Они выпили, потом еще. Казалось, Михаил совсем не пьянеет, только глаза у него стали блестеть как-то влажно.
— Я говорил тебе, что был женат?
— Не-ет, — протянула Сима, ругая себя за отсутствие интереса к его прошлому. Раз уж они так тесно общаются, могла бы спросить. Хотя бы из вежливости.
— Я ценю твою деликатность.
Он опять чмокнул ее, как целуют закадычных подружек, без особой страсти, но с чувством благодарности за то, что они есть.
— Так вот, я был женат, и у меня даже есть дочь.
— И ты с ней видишься? — удивилась Сима. В самом деле, он помогает ее детям, а она даже не знала, что у Михаила есть свой ребенок.
— Не вижусь.
— Почему? — живо заинтересовалась она, разом опровергая его собственное утверждение в том, что Серафима деликатна.
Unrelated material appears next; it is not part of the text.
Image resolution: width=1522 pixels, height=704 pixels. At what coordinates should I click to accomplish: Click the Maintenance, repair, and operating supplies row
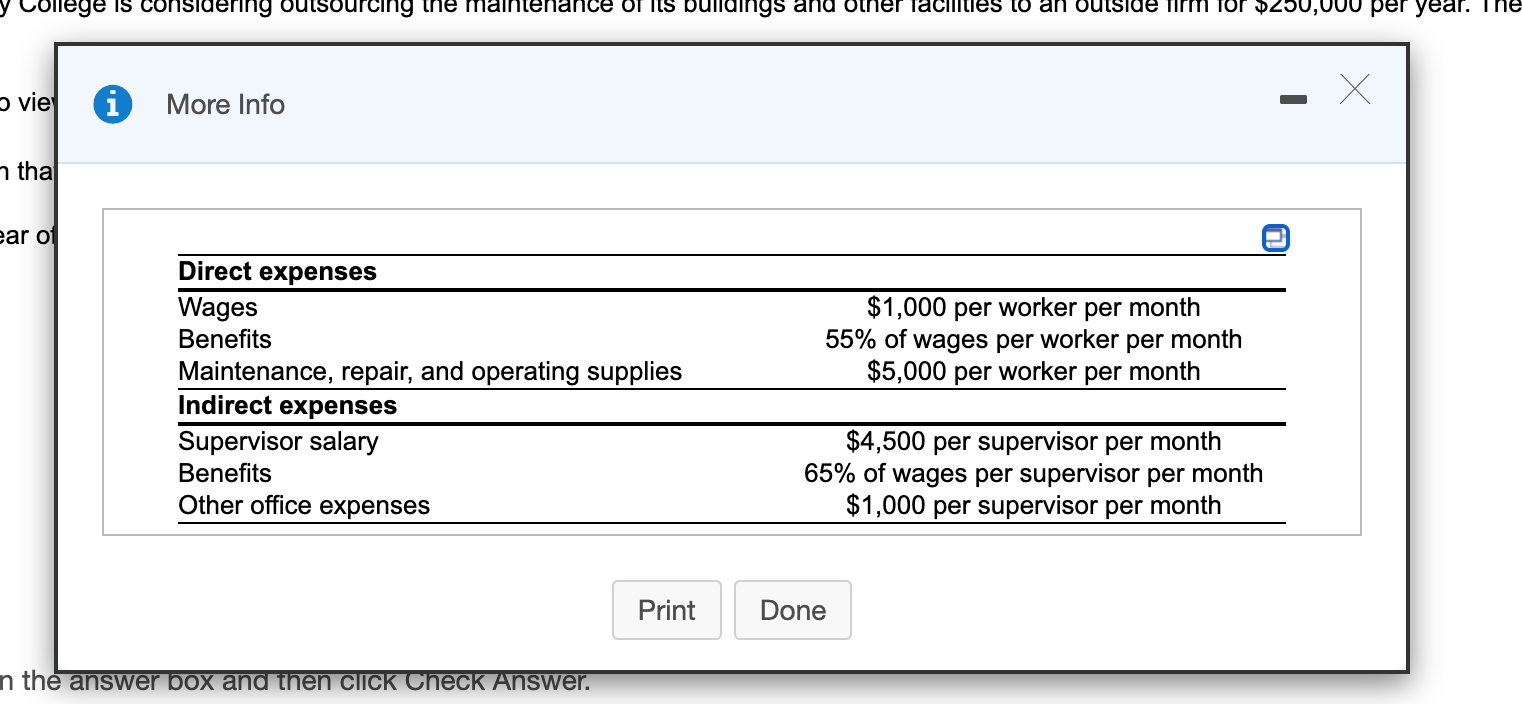(430, 371)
— Так решила жена. Она вышла замуж во второй раз, и ее новый муж усыновил мою дочь. Психологи сказали, что у девочки очень нестабильная нервная система и ей противопоказаны нервные нагрузки. Жена решила, что девочка должна знать одного папу.
За две минуты своей пылкой речи он уже два раза сказал фразу: «Жена решила».
— А что решил ты?
— Что она права, — сухо ответил он.
То есть она объяснила себе все по-другому. Мягкостью его характера. А теперь, пожалуй, можно было бы найти другое объяснение. Например, то, что девочка родилась нервной и нестабильной неспроста. И жена недаром ушла от него, такого хорошего, обеспеченного, забрав ребенка. Редко случается так, что жены оставляют мужьям квартиры. Чаще — наоборот. Выходит, жена Михаила готова была оставить ему все, что угодно, только бы быть от него подальше. Да еще чтобы он с дочерью не встречался.